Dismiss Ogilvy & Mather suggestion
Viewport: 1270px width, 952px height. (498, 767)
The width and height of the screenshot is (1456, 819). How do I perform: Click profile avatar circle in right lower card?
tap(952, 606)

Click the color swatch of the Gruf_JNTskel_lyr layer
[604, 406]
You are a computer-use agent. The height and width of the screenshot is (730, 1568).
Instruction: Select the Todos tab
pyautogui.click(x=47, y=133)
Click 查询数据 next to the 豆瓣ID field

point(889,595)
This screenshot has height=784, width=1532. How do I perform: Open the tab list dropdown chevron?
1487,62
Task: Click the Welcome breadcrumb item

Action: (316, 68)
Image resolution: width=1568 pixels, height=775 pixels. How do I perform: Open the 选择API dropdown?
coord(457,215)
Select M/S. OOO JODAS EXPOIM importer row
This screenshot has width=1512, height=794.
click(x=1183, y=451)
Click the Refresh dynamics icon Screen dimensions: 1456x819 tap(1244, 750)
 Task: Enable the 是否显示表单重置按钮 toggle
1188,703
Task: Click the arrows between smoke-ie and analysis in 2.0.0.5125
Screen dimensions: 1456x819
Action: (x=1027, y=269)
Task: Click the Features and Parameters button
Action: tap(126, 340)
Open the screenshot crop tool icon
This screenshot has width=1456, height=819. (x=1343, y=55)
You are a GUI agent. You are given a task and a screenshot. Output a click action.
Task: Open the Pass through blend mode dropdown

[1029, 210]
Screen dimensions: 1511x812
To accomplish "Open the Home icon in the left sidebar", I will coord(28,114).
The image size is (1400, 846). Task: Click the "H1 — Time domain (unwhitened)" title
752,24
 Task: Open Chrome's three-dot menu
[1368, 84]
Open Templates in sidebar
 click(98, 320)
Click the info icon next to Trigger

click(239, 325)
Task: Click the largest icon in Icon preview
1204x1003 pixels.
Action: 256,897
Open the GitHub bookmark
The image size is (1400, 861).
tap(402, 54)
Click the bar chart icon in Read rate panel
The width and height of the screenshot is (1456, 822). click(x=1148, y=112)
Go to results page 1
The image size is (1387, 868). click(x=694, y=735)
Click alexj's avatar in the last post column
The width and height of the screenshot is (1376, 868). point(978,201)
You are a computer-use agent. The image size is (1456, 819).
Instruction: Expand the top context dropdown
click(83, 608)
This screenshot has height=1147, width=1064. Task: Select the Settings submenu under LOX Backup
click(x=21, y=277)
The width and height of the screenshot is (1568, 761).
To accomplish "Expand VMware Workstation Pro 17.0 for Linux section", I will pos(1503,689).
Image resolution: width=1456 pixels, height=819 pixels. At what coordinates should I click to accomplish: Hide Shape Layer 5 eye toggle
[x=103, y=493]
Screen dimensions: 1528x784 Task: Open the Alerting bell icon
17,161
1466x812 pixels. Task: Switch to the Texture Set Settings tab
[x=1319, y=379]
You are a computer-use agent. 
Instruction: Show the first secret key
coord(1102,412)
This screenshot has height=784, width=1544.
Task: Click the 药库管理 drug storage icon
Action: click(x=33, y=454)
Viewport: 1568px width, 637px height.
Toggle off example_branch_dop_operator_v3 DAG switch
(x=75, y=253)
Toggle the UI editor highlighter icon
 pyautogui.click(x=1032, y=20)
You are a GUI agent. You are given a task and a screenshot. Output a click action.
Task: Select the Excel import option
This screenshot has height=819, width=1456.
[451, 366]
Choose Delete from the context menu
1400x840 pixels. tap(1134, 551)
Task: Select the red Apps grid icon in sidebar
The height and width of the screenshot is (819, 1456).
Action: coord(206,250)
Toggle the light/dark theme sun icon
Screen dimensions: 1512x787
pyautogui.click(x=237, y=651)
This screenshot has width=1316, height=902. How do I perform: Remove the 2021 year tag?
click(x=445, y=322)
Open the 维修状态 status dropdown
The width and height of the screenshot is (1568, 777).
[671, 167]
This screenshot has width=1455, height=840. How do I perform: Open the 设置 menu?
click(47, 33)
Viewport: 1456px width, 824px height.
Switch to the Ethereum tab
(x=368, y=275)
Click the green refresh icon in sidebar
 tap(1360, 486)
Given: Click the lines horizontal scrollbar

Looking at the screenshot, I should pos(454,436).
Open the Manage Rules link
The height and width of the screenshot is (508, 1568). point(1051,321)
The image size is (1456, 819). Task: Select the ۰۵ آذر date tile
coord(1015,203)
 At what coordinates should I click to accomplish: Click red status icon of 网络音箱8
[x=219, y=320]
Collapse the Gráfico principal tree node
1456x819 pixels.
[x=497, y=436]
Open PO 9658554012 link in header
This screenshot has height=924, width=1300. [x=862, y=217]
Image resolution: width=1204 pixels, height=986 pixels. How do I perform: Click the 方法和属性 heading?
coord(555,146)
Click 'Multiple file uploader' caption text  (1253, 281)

******************************

Without any change, reproduce the listing above in full.

Dismiss Ogilvy & Mather suggestion
Viewport: 1270px width, 952px height. (498, 767)
The width and height of the screenshot is (1456, 819). How do I perform: Click profile avatar circle in right lower card?
tap(952, 606)

Click the color swatch of the Gruf_JNTskel_lyr layer
[604, 406]
You are a computer-use agent. The height and width of the screenshot is (730, 1568).
Instruction: Select the Todos tab
pyautogui.click(x=47, y=133)
Click 查询数据 next to the 豆瓣ID field

point(889,595)
This screenshot has height=784, width=1532. How do I perform: Open the tab list dropdown chevron?
1487,62
Task: Click the Welcome breadcrumb item

Action: (316, 68)
Image resolution: width=1568 pixels, height=775 pixels. How do I perform: Open the 选择API dropdown?
coord(457,215)
Select M/S. OOO JODAS EXPOIM importer row
This screenshot has width=1512, height=794.
click(x=1183, y=451)
Click the Refresh dynamics icon Screen dimensions: 1456x819 tap(1244, 750)
 Task: Enable the 是否显示表单重置按钮 toggle
1188,703
Task: Click the arrows between smoke-ie and analysis in 2.0.0.5125
Screen dimensions: 1456x819
Action: (x=1027, y=269)
Task: Click the Features and Parameters button
Action: tap(126, 340)
Open the screenshot crop tool icon
This screenshot has width=1456, height=819. (x=1343, y=55)
You are a GUI agent. You are given a task and a screenshot. Output a click action.
Task: Open the Pass through blend mode dropdown

[1029, 210]
Screen dimensions: 1511x812
To accomplish "Open the Home icon in the left sidebar", I will coord(28,114).
The image size is (1400, 846). Task: Click the "H1 — Time domain (unwhitened)" title
752,24
 Task: Open Chrome's three-dot menu
[1368, 84]
Open Templates in sidebar
 click(98, 320)
Click the info icon next to Trigger

click(239, 325)
Task: Click the largest icon in Icon preview
1204x1003 pixels.
Action: 256,897
Open the GitHub bookmark
The image size is (1400, 861).
tap(402, 54)
Click the bar chart icon in Read rate panel
The width and height of the screenshot is (1456, 822). click(x=1148, y=112)
Go to results page 1
The image size is (1387, 868). click(x=694, y=735)
Click alexj's avatar in the last post column
The width and height of the screenshot is (1376, 868). point(978,201)
You are a computer-use agent. The image size is (1456, 819).
Instruction: Expand the top context dropdown
click(83, 608)
This screenshot has height=1147, width=1064. Task: Select the Settings submenu under LOX Backup
click(x=21, y=277)
The width and height of the screenshot is (1568, 761).
To accomplish "Expand VMware Workstation Pro 17.0 for Linux section", I will pos(1503,689).
Image resolution: width=1456 pixels, height=819 pixels. At what coordinates should I click to accomplish: Hide Shape Layer 5 eye toggle
[x=103, y=493]
Screen dimensions: 1528x784 Task: Open the Alerting bell icon
17,161
1466x812 pixels. Task: Switch to the Texture Set Settings tab
[x=1319, y=379]
You are a computer-use agent. 
Instruction: Show the first secret key
coord(1102,412)
This screenshot has height=784, width=1544.
Task: Click the 药库管理 drug storage icon
Action: click(x=33, y=454)
Viewport: 1568px width, 637px height.
Toggle off example_branch_dop_operator_v3 DAG switch
(x=75, y=253)
Toggle the UI editor highlighter icon
 pyautogui.click(x=1032, y=20)
You are a GUI agent. You are given a task and a screenshot. Output a click action.
Task: Select the Excel import option
This screenshot has height=819, width=1456.
[451, 366]
Choose Delete from the context menu
1400x840 pixels. tap(1134, 551)
Task: Select the red Apps grid icon in sidebar
The height and width of the screenshot is (819, 1456).
Action: coord(206,250)
Toggle the light/dark theme sun icon
Screen dimensions: 1512x787
pyautogui.click(x=237, y=651)
This screenshot has width=1316, height=902. How do I perform: Remove the 2021 year tag?
click(x=445, y=322)
Open the 维修状态 status dropdown
The width and height of the screenshot is (1568, 777).
[671, 167]
This screenshot has width=1455, height=840. How do I perform: Open the 设置 menu?
click(47, 33)
Viewport: 1456px width, 824px height.
Switch to the Ethereum tab
(x=368, y=275)
Click the green refresh icon in sidebar
 tap(1360, 486)
Given: Click the lines horizontal scrollbar

Looking at the screenshot, I should pos(454,436).
Open the Manage Rules link
The height and width of the screenshot is (508, 1568). point(1051,321)
The image size is (1456, 819). Task: Select the ۰۵ آذر date tile
coord(1015,203)
 At what coordinates should I click to accomplish: Click red status icon of 网络音箱8
[x=219, y=320]
Collapse the Gráfico principal tree node
1456x819 pixels.
[x=497, y=436]
Open PO 9658554012 link in header
This screenshot has height=924, width=1300. [x=862, y=217]
Image resolution: width=1204 pixels, height=986 pixels. How do I perform: Click the 方法和属性 heading?
coord(555,146)
Click 'Multiple file uploader' caption text  (1253, 281)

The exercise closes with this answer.